Trump rewires NSS cyber governance under NSA-led CNSS

President Trump’s June 12 National Security Memorandum is not a tweak to a control catalog. It is a governance transfer. The memo revokes Biden-era NSM-8, which extended Executive Order 14028’s cybersecurity requirements to National Security Systems, and rescinds National Security Directive 42, the 1990 Bush-era directive that had governed telecommunications and information systems policy for more than three decades. In its place, the White House is putting a modernized Committee on National Security Systems, with the Director of the National Security Agency serving as National Manager for NSS.

That matters because NSS cybersecurity has always lived in a different room from ordinary Federal Civilian Executive Branch compliance. The Biden approach pulled classified and national-security systems closer to the EO 14028 playbook: zero trust, software security, logging, cloud security and the other machinery built for federal enterprise modernization after 2021. Trump’s memo reverses that center of gravity. CNSS will oversee NSS cybersecurity across the government and issue binding security directives to NSS owners and operators. The NSA Director gets the explicit role as national manager and cryptologic authority.

For defense contractors, the operational answer is simple and annoying: nothing changes Monday morning, but the thing that will change later is likely to matter. Primes, defense-industrial-base suppliers and C3PAOs working around classified systems should expect successor CNSS requirements to become the relevant compliance object for NSS work. The outline problem is obvious enough: a contractor can be aligned to CMMC, NIST SP 800-171 and civilian-agency security expectations and still need to satisfy a different CNSS baseline to stay eligible for classified work or NSS contracts.

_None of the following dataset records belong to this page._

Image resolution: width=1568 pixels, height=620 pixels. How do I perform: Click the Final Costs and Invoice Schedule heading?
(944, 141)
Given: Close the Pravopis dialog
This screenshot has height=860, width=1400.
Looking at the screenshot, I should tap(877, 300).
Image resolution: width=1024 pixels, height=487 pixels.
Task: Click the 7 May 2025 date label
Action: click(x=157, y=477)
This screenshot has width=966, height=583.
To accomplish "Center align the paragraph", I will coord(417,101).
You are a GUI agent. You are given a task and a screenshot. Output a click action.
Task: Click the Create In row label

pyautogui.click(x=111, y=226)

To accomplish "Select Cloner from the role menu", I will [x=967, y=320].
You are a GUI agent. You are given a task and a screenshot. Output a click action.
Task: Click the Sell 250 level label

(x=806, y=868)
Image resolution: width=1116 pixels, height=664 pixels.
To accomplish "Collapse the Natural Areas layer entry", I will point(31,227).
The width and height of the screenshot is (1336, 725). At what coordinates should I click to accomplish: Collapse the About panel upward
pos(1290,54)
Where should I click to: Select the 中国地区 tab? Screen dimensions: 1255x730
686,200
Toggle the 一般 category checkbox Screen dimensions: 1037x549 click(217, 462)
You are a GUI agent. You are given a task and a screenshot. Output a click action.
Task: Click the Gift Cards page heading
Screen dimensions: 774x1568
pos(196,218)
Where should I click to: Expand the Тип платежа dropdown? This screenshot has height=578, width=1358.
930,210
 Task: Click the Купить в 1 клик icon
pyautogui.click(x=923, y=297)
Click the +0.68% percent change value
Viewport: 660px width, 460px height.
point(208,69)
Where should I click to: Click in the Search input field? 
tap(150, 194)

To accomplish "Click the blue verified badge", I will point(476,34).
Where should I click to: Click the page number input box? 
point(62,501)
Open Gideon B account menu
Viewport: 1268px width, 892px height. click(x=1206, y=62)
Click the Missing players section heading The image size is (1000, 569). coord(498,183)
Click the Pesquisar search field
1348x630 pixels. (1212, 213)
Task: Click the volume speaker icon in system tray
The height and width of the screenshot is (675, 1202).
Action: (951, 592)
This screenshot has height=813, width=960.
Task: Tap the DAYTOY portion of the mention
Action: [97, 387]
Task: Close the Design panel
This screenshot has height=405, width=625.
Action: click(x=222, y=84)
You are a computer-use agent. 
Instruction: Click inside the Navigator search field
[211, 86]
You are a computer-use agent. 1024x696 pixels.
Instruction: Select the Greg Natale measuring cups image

The memo also points directly at cloud. CNSS has 90 days to report on provisioning cloud capabilities and recommended secure configuration baselines at Secret, Top Secret Collateral, TS/SCI, and Top Secret Controlled and Special Access Program levels for Federal Civilian Executive Branch agencies. It also has 90 days to review CNSSP-32, the May 2022 cloud security policy, and identify needed revisions. Separately, CNSS is directed to ask cloud service providers accredited to host NSS, excluding providers supporting compartmented intelligence missions, for baselines and agency configuration recommendations within 120 days.

The open question is the only one that matters to implementers: what does CNSS actually require? A governance memo can say “baseline cybersecurity requirements” all day. The engineer still needs to know whether the baseline tracks EO 14028’s five-pillar structure, diverges from prior NSD-42 practice, or creates a separate classified-cloud configuration regime with its own inheritance, assessment and authorization assumptions. Until CNSS writes the directives, this is a chain-of-command story. The compliance story is coming next.